Dataset entries:
════════════════

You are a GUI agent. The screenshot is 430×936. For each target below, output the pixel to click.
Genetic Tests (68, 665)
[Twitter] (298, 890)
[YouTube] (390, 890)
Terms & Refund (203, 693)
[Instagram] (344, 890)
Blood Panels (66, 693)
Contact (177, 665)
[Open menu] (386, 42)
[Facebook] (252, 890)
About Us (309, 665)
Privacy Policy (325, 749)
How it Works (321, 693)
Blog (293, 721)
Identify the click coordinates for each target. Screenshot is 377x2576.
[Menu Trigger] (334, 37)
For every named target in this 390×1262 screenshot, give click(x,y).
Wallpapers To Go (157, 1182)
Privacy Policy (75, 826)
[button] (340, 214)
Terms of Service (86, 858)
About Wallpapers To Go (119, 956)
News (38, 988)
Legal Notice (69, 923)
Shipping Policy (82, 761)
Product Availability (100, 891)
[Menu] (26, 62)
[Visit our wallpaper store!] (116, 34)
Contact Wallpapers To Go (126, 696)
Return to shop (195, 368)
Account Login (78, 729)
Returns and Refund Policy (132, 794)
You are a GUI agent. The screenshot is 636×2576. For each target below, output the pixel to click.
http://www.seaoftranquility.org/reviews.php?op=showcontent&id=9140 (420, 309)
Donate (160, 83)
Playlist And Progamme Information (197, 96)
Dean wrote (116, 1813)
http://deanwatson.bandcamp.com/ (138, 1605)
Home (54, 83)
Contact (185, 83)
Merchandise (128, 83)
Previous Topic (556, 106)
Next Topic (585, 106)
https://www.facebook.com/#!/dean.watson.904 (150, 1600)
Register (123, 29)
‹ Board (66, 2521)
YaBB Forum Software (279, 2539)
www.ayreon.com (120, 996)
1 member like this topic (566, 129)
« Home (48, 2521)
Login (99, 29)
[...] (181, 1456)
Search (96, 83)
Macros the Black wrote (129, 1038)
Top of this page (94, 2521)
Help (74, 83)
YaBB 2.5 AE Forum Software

════════════════

Make a list of all lines in the data that contain "output".

* **Completed exercise**
You are a GUI agent. The screenshot is 430×936. For each target below, output the pixel to click.
You are a GUI agent. The screenshot is 636×2576. For each target below, output the pixel to click.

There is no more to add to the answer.